Para o curador, a distância do centro de Brasília é uma questão de referência. “O deslocamento das pessoas para galerias e lugares mais distantes deveria ser uma prática. Vivemos em uma megalópole e três milhões de habitantes não podem se concentrar só na Asa Sul e Asa Norte. É um território grande e deve ser visto íntegro”, comenta. Ele atende o público com hora marcada. “O que me interessa não é o público passante, ocasional. Meu interesse é um olhar mais específico de lidar com artistas profissionais e com trabalho de qualidade e com clientes que também sejam profissionais no sentido de verem a arte com papel social definido”, explica.

Muitas ideias e inquietações criativas. Para isso, o artista plástico Luis Jungmann Girafa abriu, no quintal da sua casa no Altiplano Leste, a Matéria Plástica — Galeria de Arte Atemporânea. Um espaço que contempla todas as contemporaneidades. Do jardim com esculturas de Luiz Gallina à sala expositiva com obras de artistas que admira, ele construiu um refúgio para múltiplas criações.

Por ali, além de exposições, Girafa já promoveu encontros gastronômicos, produziu filme e fotonovela e editou publicações. “Tem que estar se reinventando o tempo inteiro para não sair da memória das pessoas”, conta aos risos. Aberta desde 2013, aos poucos, a galeria tem despertado o interesse do público consumidor de artes visuais, como também dos vizinhos. “Está aberta para as pessoas virem conhecer e saber que ali, mais do que uma moradia, tem uma galeria”, convida Girafa.

O trabalho é solitário e de formiguinha, descreve o artista plástico. “Aqui é o bloco do eu sozinho”, brinca.

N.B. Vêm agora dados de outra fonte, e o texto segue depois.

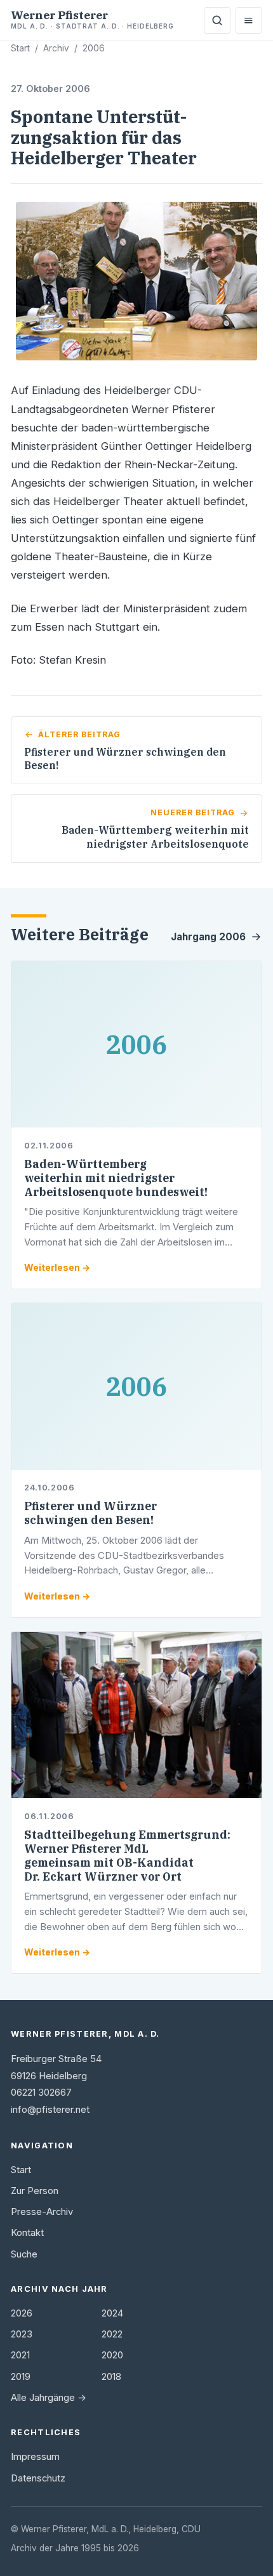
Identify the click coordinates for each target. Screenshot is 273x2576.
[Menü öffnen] (249, 20)
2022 (112, 2334)
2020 (112, 2355)
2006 (94, 48)
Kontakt (27, 2232)
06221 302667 (41, 2092)
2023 (21, 2334)
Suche (24, 2254)
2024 (112, 2313)
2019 (20, 2376)
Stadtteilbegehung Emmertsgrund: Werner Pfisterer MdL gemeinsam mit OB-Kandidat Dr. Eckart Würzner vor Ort (127, 1855)
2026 (21, 2313)
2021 (20, 2355)
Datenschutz (38, 2478)
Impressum (35, 2456)
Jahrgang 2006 (208, 937)
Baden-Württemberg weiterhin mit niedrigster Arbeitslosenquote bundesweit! (116, 1178)
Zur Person (34, 2191)
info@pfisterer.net (50, 2109)
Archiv (56, 48)
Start (20, 48)
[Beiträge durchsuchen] (217, 20)
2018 (111, 2376)
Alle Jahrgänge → (48, 2397)
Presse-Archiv (42, 2212)
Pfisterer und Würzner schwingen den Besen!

Para Girafa, as iniciativas que surgem em condomínios são uma resposta ao momento difícil que a cultura vive. “Com poucas possibilidades, cria-se um incentivo para que surja mais espaços como a Matéria Plástica, de planos alternativos com pegada cultural”, afirma.

Vinda de uma família de produtores culturais, Poema Mühlenberg estabeleceu oficialmente, em 2013, o Galpão Bambu Espaço de Criação em uma região localizada em área de preservação ambiental Serrinha do Paranoá. Além dos ensaios do grupo Nós no Bambu, o local já acolheu residência artística, promoveu oficina de bambuzeria e sarau. “A ideia é compartilhar com outras pessoas e dar oportunidade de trocas artísticos-culturais. Aos poucos, fomos unindo forças e utilizando os recursos que já estão disponíveis, recursos humanos, inclusive”, comenta Poema.

O local tem como proposta gerar eventos de arte, cultura, meio ambiente, sustentabilidade e cura. Também, não deixa de ser iniciativa para conhecer as pessoas que moram na região. “É uma maravilha trabalhar em processos criativos na natureza e que a realização de eventos abertos ao público tem também a motivação de proporcionar a integração das pessoas entre si e com a natureza”, afirma.